The ACCFR is the Australasian arm of the International Colon Cancer Family Registry with >42,000 recruited participants [26, 27]. Tumours tested in this study were from the population-based recruitment arm of the ACCFR, recruited from the Victorian Cancer Registry independent of family cancer history and diagnosed with invasive carcinoma of the colon or rectum between 1997 and 2007 during two recruitment phases [26]. Phase I recruitment (1997–2001) involved all CRC patients diagnosed between 18 and 44 years of age and 50% of CRC patients diagnosed between 45 and 59 years of age. Phase II recruitment (2001-2006) involved all CRC patients between 18 and 49 years of age [26]. From the Jeremy Jass Memorial Tissue Bank, a total of 823 primary adenocarcinomas of the colon or rectum during two recruitment phases with tumour tissue collected were available to this study [28]. Cancers were verified using obtainable pathology reports, cancer registry reports, medical records, and/or death certificates [26, 27].

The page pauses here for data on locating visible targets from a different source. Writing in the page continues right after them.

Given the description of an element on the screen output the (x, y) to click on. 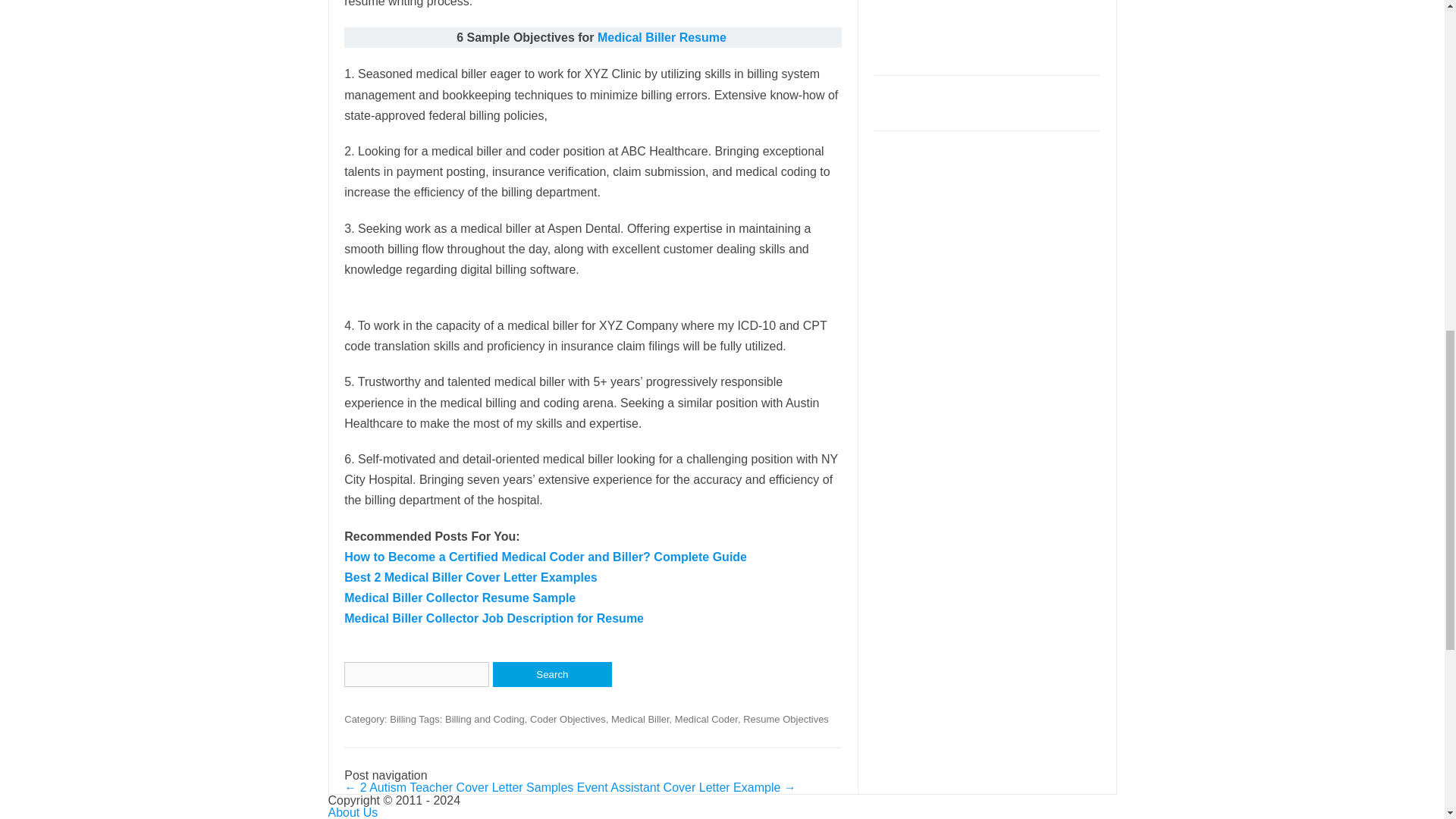
Contact Us (357, 818)
Coder Objectives (567, 718)
Medical Coder (706, 718)
Resume Objectives (785, 718)
Search (552, 674)
Billing and Coding (484, 718)
Search (552, 674)
About Us (352, 812)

Melbourne Collaborative Cohort Study (MCCS)

The MCCS is a prospective cohort study composed of 41,513 participants - 17,044 males and 24,469 females- recruited between 1990 and 1994 [29, 30], designed to understand the role of diet and lifestyle associated with cancer risk, including CRC [29, 30]. Tumour tissue was collected and molecularly characterised for a total of 858 CRCs, with the diagnosis age ranging from 41 to 86 years [28].

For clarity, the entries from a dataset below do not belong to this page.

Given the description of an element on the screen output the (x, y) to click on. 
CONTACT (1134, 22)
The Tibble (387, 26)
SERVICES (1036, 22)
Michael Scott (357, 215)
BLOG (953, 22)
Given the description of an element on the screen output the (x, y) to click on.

Applying Novel Genomic approaches to Early-onset and suspected Lynch Syndrome colorectal and endometrial cancers (ANGELS)

The ANGELS study recruited patients referred from family cancer clinics across Australia who were: (1) CRC- or endometrial cancer-affected people with an MMRd and/or microsatellite instability high (MSI-H) tumour with a diagnosis of suspected Lynch syndrome (as previously defined [31]), or (2) CRC- or endometrial cancer-affected people with an MMR-proficient (MMRp) and/or microsatellite stable cancer diagnosed <45 years of age. The ANGELS study had collected CRC tumour tissue for 229 participants diagnosed between 2014–2021 [32, 33].

Written informed consent was obtained from all study participants to collect blood and tumour tissue materials. The study protocols were approved by Human Research Ethics Committees at the University of Melbourne (ACCFR and ANGELS) and Cancer Council Victoria (MCCS). Given their rarity across the three study groups, CRCs from germline biallelic MUTYH pathogenic variant carriers (n = 4), constitutional MLH1 epimutation carriers (n = 6) and germline carriers of variant of uncertain significance in the MMR genes (VUS, n = 9) were excluded from this study. The details for samples included in this study are shown in Supplementary Fig. 1. A total of 29 participants had synchronous and metachronous CRCs and individual CRCs were treated independently in the statistical analysis.

Analyses of clinicopathological features and molecular characteristics

CRC tumour tissue was available for 813 and 816 probands for ACCFR and MCCS, respectively, as previously described [28], and 221 probands from the ANGELS study. A standardised pathological review was performed by anatomical pathologist (CR) for all three studies [34]. Tumours from the ileo-cecal junction, cecum, ascending colon, hepatic flexure, and transverse colon were classified as proximal, whereas tumours from the splenic flexure, descending, sigmoid colon and recto-sigmoid junction were grouped as distal. Tumours from the rectum were classified as rectal. Tumour-infiltrating lymphocytes were scored as present when there were ≥ 5 intra-epithelial lymphocytes in at least one high-power field (40×) [35].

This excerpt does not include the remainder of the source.